# Tiagra Cassette VS. Ultegra Cassette



## nesdog (Jul 15, 2004)

This is not a an issue of weight. My new Domane 4.3 came with a Tiagra 12-30. Shifting is a little sloppy. While the cables are stretching and will need some adjustment, I'm also wondering if an Ultegra 12-30 would improve the experience. They are pretty cheap at the moment so not a big deal to pick one up. But not going to do so unless it would really matter. Opinions?


----------



## SundayNiagara (Apr 17, 2014)

One of the least expensive ways, (or so I've read) to upgrade, is to switch to DA-9000 cables. How would changing cassettes help you?


----------



## tihsepa (Nov 27, 2008)

nesdog said:


> This is not a an issue of weight. My new Domane 4.3 came with a Tiagra 12-30. Shifting is a little sloppy.

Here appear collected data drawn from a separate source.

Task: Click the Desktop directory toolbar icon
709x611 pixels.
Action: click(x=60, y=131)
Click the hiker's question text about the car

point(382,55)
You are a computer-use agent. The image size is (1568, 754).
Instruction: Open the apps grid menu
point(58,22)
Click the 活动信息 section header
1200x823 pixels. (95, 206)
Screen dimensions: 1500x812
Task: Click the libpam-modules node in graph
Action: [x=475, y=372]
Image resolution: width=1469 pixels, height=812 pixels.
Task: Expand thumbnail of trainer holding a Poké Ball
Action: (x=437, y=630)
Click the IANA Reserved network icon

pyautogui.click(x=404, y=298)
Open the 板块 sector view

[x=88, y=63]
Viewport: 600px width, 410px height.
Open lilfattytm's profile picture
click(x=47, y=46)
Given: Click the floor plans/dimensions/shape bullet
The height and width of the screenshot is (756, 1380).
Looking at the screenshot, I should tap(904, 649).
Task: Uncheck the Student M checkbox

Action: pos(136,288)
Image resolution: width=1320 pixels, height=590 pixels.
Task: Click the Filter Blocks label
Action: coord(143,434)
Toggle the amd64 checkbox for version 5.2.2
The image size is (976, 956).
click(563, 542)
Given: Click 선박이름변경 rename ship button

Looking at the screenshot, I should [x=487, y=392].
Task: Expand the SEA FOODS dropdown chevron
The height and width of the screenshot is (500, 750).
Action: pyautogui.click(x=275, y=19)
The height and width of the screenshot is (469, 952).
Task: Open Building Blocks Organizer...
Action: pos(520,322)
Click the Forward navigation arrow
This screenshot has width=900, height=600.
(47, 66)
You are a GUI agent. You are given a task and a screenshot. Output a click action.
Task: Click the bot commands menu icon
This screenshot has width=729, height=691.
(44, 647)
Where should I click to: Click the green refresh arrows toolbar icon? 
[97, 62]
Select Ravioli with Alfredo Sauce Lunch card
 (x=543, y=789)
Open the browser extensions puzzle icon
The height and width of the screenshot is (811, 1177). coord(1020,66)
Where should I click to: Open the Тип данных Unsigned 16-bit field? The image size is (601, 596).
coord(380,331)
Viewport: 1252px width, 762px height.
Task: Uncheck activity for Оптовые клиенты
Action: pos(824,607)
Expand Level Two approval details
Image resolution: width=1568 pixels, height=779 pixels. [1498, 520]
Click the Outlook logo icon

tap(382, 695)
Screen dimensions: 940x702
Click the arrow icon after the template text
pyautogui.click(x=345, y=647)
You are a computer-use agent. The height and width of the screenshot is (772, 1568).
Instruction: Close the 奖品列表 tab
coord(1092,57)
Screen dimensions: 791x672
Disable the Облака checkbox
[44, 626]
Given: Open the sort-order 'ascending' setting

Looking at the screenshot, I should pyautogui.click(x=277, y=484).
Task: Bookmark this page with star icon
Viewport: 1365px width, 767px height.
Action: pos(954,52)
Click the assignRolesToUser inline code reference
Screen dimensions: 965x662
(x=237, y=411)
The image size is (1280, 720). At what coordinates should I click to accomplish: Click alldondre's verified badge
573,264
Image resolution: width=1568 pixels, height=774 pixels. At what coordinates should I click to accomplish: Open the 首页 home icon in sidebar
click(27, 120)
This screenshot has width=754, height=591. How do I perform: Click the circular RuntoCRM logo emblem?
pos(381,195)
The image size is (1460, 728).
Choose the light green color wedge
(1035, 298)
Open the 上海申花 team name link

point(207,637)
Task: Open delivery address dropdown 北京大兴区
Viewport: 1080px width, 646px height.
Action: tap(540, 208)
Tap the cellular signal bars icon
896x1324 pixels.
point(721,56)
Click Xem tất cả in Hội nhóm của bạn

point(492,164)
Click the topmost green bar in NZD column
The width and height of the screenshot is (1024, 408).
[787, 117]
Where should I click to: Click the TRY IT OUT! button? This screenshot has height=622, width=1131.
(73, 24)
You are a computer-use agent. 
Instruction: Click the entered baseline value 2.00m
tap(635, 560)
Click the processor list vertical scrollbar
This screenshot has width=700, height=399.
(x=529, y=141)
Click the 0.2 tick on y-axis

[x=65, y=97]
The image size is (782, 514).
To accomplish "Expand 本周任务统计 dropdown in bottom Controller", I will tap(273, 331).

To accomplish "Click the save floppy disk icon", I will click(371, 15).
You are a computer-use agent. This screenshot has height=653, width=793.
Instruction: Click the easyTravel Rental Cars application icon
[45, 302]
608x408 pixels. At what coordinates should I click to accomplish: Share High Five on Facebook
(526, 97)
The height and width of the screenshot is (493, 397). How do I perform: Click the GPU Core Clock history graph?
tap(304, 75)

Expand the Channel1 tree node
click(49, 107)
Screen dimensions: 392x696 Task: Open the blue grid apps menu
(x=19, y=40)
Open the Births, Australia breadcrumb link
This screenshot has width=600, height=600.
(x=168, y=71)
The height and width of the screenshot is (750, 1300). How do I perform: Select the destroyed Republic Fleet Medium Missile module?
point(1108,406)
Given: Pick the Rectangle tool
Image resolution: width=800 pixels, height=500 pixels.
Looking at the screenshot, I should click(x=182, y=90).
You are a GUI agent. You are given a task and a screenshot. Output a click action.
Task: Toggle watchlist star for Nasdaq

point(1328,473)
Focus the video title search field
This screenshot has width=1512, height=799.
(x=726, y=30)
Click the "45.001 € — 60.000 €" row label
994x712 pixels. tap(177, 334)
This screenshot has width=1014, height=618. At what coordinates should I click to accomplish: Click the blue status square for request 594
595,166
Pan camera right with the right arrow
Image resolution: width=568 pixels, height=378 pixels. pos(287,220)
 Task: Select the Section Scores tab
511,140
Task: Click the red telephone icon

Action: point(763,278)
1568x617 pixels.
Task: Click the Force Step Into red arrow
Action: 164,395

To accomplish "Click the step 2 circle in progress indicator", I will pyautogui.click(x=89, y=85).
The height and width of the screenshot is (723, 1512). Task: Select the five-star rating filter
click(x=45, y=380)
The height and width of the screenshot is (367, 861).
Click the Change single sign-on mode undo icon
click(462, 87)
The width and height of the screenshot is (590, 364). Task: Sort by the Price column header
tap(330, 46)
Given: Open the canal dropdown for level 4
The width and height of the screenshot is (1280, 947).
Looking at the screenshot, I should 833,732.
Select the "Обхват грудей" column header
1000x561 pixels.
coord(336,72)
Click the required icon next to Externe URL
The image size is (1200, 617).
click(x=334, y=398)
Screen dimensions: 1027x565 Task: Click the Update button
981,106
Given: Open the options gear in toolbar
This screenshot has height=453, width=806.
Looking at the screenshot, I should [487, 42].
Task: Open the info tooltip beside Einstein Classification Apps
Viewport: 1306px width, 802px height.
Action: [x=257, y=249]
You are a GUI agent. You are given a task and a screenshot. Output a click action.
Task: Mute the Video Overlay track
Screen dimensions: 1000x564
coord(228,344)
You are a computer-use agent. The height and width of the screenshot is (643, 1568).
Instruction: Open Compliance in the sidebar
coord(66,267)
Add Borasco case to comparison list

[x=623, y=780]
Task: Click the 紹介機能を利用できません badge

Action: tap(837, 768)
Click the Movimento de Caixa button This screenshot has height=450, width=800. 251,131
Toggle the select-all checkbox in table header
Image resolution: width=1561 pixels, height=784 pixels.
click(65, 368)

While the cables are stretching and will need some adjustment, I'm also wondering if an Ultegra 12-30 would improve the experience. They are pretty cheap at the moment so not a big deal to pick one up. But not going to do so unless it would really matter. Opinions?


You dont need cables or a cassette. Sounds like some fine tuning is in order. 
Park tool web site or a good shop are your friend.


----------



## tihsepa (Nov 27, 2008)

SundayNiagara said:


> One of the least expensive ways, (or so I've read) to upgrade, is to switch to DA-9000 cables. How would changing cassettes help you?


How would switching cables help? His bike is new.


----------



## tednugent (Apr 26, 2010)

nesdog said:


> This is not a an issue of weight. My new Domane 4.3 came with a Tiagra 12-30. Shifting is a little sloppy. While the cables are stretching and will need some adjustment, I'm also wondering if an Ultegra 12-30 would improve the experience. They are pretty cheap at the moment so not a big deal to pick one up. But not going to do so unless it would really matter. Opinions?


Didn't your LBS tell you to bring the bike back after the sale for one tuning after the initial stretch?


----------



## vagabondcyclist (Apr 2, 2011)

tihsepa said:


> You dont need cables or a cassette. Sounds like some fine tuning is in order.
> Park tool web site or a good shop are your friend.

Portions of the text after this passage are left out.